Survivor Story
When The Brick Wall Comes Down
Once, a long time ago, you built a brick wall. Brick-by-brick, you sealed the pain you didn’t know how to feel.
You tell your therapist about the brick wall. “There’s a place inside my mind that I can’t access. There’s
something my body knows that I don’t.”
Your therapist suggests you read How the Body Keeps Score.
In the introduction, Bessel Van Der Kolk, like any good writer trying to appeal to a general public, grabs the
reader’s attention with a story. A story of one of his patients - a veteran, who couldn’t talk about his trauma.
Your step-father is a veteran. You try to not think about this as you read, try not to link the two in your mind. Until you get to the part in the story where the veteran rapes a woman in a village in Vietnam. It undoes you. You think about your step-father again. How he raped your mother.
It’ll be at least a year before you read the criticism of Van Der Kolk - how he centers abusers. But for now, you’re lost in the trigger. You don’t know how to keep reading.
For days, you cry and drink, unable to return to the book.
A week later, you pick up Love with Accountability. You bought it because your friend is a contributor, not because you’re a survivor.
You read three pages and the flood of tears begin. Something inside you is opening and you’re not ready. You close the book.
You have lunch plans with June, a friend, and in the midst of your breakdown, she texts, “On my way.” You wipe away the tears, wash your face.
As you change your clothes and get ready, everything feels underwater, or like you’re watching yourself from the outside in. Your phone buzzes. It’s June. “I’m outside.” You go to your kitchen, grab the tequila bottle and take a shot. Then another. Then another. Until you feel you can breathe again.
In the backseat of the car after the “hellos,” you say, “I’m reading the anthology X is in.” In your ears, your voice drips of desperation, a clawing despair.
“How is it?” June asks.
“It’s interesting how trauma manifests itself in the physical body through pain.” You pause. “I have a friend who was telling me about her niece and how she started getting migraines. No one could explain why.” You don’t know why you’re saying this, but you don’t know how to stop your intoxicated tongue. “As a child, she was a model. I wonder if something happened to her… You know, it’s Hollywood.”
You’re at the gas station now and June is filling up and you’re talking to her through the open window as if you can’t stop. Because if you do, you’re terrified the silence will unbreak you.
She nods. “Yeah, that’s terrible.”
Your head is too big for your body. You are going in and out of reality, like a flickering VHS tape. You don’t remember what happens next, the haze of tequila blankets it all.
A few days later, in therapy, you say, “The introduction to How the Body Keeps Score triggered me.”
“Oh,” your therapist replies, concern shadowing her face. “What part?”
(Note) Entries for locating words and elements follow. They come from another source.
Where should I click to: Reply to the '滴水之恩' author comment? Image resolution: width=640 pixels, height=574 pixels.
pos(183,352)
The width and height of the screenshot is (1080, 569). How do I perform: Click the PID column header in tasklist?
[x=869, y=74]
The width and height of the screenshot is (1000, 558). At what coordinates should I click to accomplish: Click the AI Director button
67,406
“The introduction,” you say accusingly. “Have you read the introduction?”
She shakes her head. “No, I’ve only read parts of the book.”
You’re annoyed she recommended a book without reading it. You also know that people don’t have this need to read a book from cover to cover the way you do. You always start at the beginning.
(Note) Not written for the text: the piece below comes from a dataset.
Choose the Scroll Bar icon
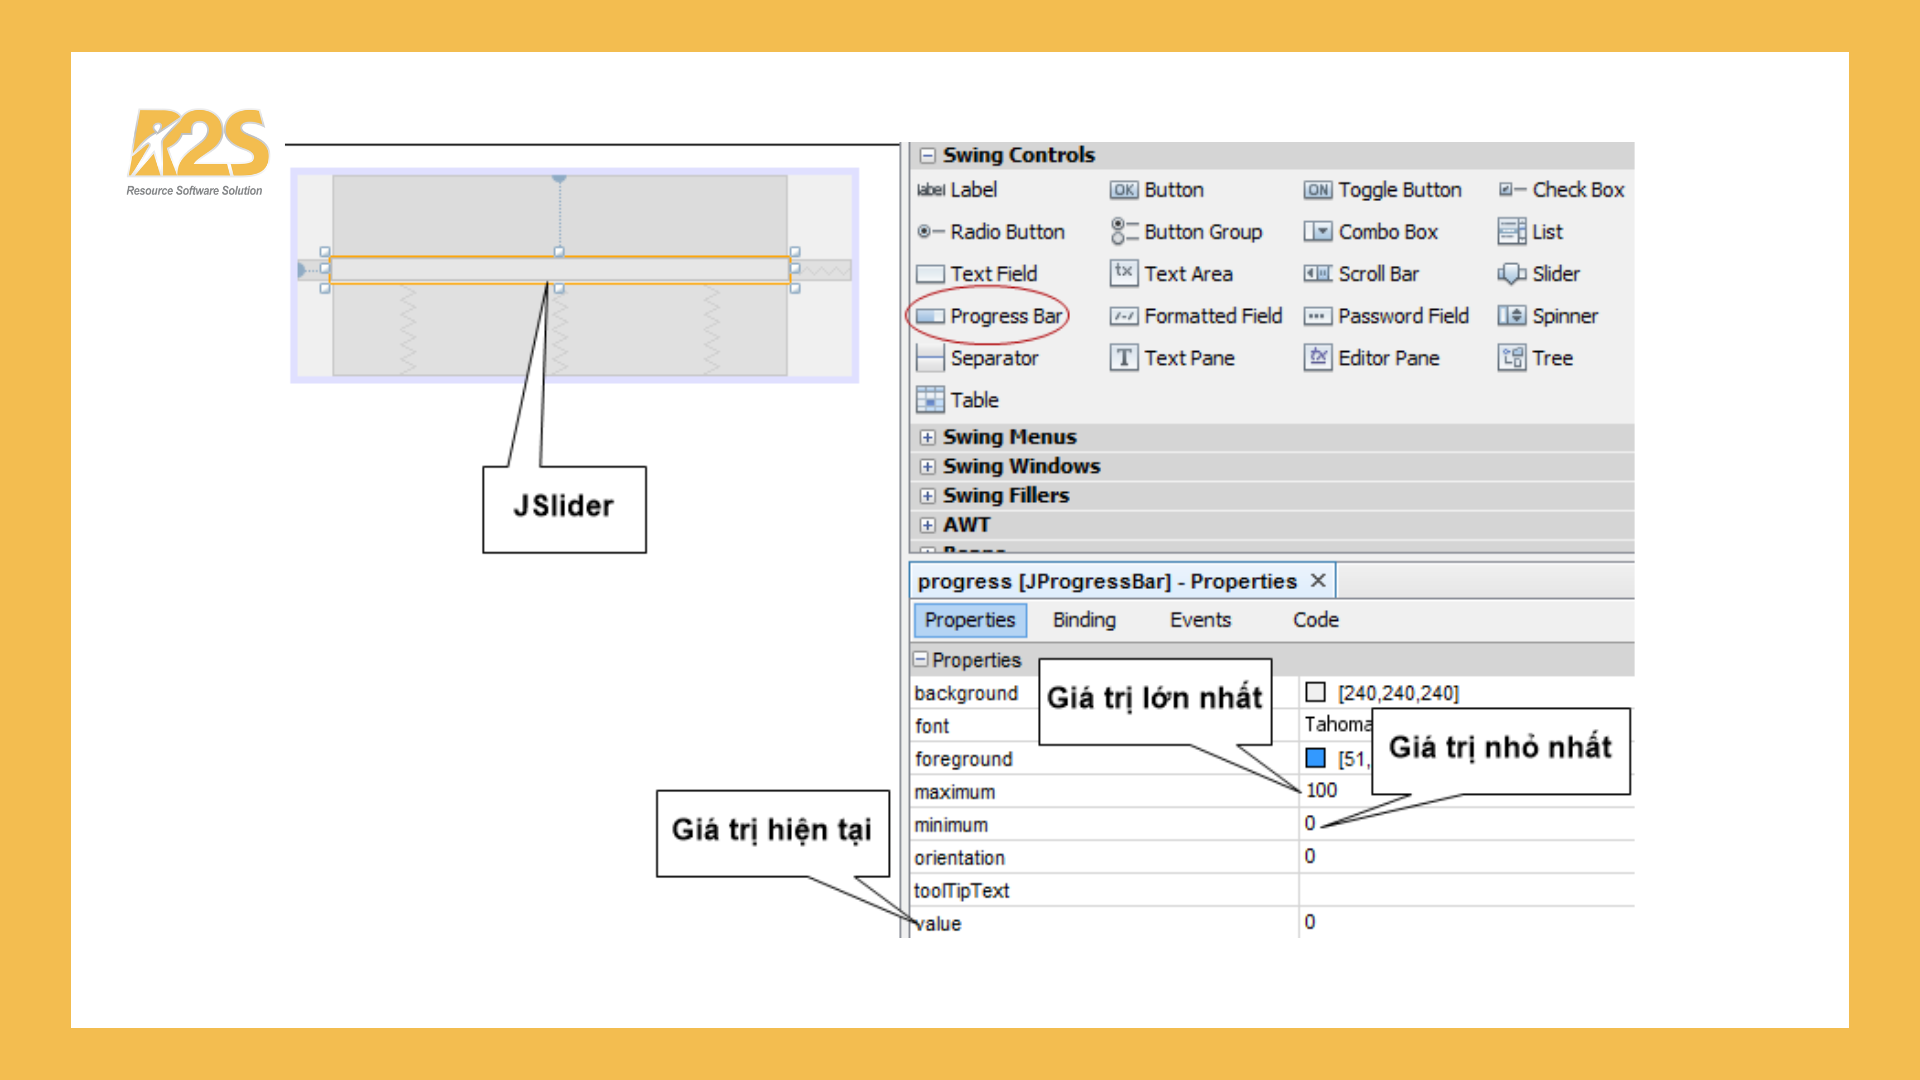This screenshot has width=1920, height=1080. [1317, 274]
“After I read it, I couldn’t get out of bed.” You don’t tell her how you started drinking. “This happened with another book.” You tell her about Love with Accountability. “I still haven’t finished it. I think it fell behind my couch.”
Sometimes you start rambling in your therapy sessions. You started therapy because you wanted to re-connect with your mother and you knew that you would need the emotional support of a trained professional. This conversation about triggers and the brick wall is you avoiding talking about your mother.
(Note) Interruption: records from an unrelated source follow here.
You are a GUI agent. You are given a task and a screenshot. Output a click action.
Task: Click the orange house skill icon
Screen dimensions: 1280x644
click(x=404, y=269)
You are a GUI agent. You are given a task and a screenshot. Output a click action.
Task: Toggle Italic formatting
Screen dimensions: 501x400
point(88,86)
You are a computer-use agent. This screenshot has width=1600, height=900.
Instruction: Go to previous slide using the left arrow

“Have you ever been sexually abused as a child?” she asks you.
You start to shake your head. “No.” You hesitate. “Unless you count the time, I sat in my step-father’s lap and he kissed me on the lips.” You shrug. “But that wasn’t a big deal.” There are emotions attached to this memory, of disgust, of shame, of something you can’t quite put into words. You hate telling your therapist about this, you find it irrelevant. You’re here because you want your mother back in your life.
Your therapist replies slowly, “If you’re telling me, that your step-father made you sit in his lap and then kissed you on the lips without your consent, that means,” here she stops and tries to make eye contact with you through the Zoom camera, tries to soften this, “that means you were molested.”
The brick wall you’ve built cracks. Behind it, you see your inner child. No head, no eyes, no mouth, only rows and rows of teeth sprouting from a neck.
You begin to cry, wanting so badly for this to not be your truth, your hands trying to push back the falling bricks.